The eight is multiplying the
𝑘. And so, the inverse operation we
apply next is to divide both sides of our equation by eight. That leaves 𝑘 on the left-hand
side. And since 24 divided by eight is
three, we know negative 24 divided by eight is negative three. And so, given 𝑓 of 𝑥 is equal to
𝑘𝑥 plus 13 and 𝑓 of eight is equal to negative 11, we find 𝑘 is equal to
negative three.
Now, we can check our answer by
letting 𝑓 of 𝑥 now be equal to negative three 𝑥 plus 13. We’ve replaced 𝑘 with negative
three. We’re going to check that the value
of 𝑓 of eight is indeed negative 11. And so, we replace 𝑥 with
eight. And we get negative three times
eight plus 13. That’s negative 24 plus 13, which
is negative 11 as required.
We’ll now look at how to work out a
function given some inputs and outputs of that function.

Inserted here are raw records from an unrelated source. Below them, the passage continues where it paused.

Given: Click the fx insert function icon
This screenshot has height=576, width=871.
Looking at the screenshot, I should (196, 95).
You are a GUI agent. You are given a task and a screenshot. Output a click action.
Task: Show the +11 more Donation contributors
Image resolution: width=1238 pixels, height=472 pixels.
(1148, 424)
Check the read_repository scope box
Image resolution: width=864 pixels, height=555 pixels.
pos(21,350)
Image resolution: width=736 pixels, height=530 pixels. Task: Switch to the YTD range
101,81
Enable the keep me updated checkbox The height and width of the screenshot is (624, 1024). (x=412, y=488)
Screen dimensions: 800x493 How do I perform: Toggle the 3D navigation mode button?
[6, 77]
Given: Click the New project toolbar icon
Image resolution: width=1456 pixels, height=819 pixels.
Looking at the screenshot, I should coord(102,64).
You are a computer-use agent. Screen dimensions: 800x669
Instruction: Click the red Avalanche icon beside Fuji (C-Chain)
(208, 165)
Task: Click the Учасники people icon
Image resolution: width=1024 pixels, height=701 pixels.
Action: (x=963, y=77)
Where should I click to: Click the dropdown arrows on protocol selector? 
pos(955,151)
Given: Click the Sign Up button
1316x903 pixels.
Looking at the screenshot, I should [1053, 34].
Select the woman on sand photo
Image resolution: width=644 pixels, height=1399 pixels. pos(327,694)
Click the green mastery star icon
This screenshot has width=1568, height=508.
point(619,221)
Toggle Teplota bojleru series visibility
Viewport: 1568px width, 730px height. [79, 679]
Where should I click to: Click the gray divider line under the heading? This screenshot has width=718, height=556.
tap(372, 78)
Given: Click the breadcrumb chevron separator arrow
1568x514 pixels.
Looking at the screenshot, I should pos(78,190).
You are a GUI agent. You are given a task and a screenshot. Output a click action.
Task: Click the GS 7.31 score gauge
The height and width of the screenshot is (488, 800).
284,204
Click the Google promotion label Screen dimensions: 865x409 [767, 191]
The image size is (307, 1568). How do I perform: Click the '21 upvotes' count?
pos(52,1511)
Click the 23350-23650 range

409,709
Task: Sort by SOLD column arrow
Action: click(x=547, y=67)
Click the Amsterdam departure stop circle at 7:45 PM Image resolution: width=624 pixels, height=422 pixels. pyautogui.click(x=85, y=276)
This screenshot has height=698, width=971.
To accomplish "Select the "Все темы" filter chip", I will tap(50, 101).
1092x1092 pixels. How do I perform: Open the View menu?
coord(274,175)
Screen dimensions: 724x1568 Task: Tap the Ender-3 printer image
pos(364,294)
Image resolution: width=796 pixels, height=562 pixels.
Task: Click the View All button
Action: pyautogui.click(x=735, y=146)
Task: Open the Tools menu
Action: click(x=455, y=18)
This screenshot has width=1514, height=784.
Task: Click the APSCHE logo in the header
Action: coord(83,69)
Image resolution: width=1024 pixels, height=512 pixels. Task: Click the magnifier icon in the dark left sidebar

Find the rule for the given
function table.
In this question, we have some
information about some inputs. The general form of this input is
𝑥. And the three inputs we’ve been
given are 𝑥 equals one, 𝑥 equals four, and 𝑥 equals 10. So, let’s imagine we’re given a
function machine. When we take the input one, we get
an output of nine. When we take an input of four, we
get an output of 12. And when we input 𝑥 equals 10, we
get an output of 18.
We’re trying to find a general
rule. So, our job is to work out what we
get when we input 𝑥. So, what is happening each
time? We can actually observe that we’re
simply adding eight each time. One add eight is nine, four add
eight is 12, and 10 add eight is 18. The rule, then, is to add eight to
our input to get the output. But how do we define that
algebraically? Well, if the general input is 𝑥,
we add eight. And we simply write that as 𝑥 plus
eight. And that’s our output. It’s 𝑥 plus eight.
In our final example, we’ll look at
how changing the input to an alternative algebraic expression will affect our
function.
Evaluate 𝑓 of four minus 𝑥, given
that 𝑓 of 𝑥 is equal to three 𝑥 plus seven.
What this notation is telling us is
that when we take a function named 𝑓 and we input 𝑥, our output is three 𝑥 plus
seven. We can change our input, that is,
replace 𝑥 with any number, and we’ll get a different output. For example, 𝑓 of two, we replace
𝑥 with two. And our expression becomes three
times two plus seven, which gives us 13.
But we haven’t been given a single
number. We’re told to evaluate 𝑓 of four
minus 𝑥. And so, instead of replacing 𝑥
with a number like two, we’re actually just going to replace 𝑥 with our input, with
four minus 𝑥. And so, 𝑓 of four minus 𝑥 becomes
three times four minus 𝑥 plus seven.
Let’s distribute the parentheses or
expand the brackets. To do so, we’re going to multiply
the three by the four and the three by the negative 𝑥. Three multiplied by four is 12. And three multiplied by 𝑥 is three
𝑥. So, three multiplied by negative 𝑥
is negative three 𝑥. 𝑓 of four minus 𝑥 is, therefore,
12 minus three 𝑥 plus seven. We then collect like terms. 12 plus seven is 19. And so, we see that 𝑓 of four
minus 𝑥 is negative three 𝑥 plus 19.
In this video, we’ve seen that a
linear function is an algebraic equation which gives the graph of a straight
line. We’ve seen that they consist of an
input, that’s usually 𝑥, and an output, that’s usually 𝑦 or 𝑓 of 𝑥. And that this input will never be
associated with exponents or powers. We learned that each input to the
function, which we treat a little like a function machine, has exactly one
output. And we find the outputs to our
function by substituting 𝑥. We might look to replace 𝑥 with a
constant or another expression.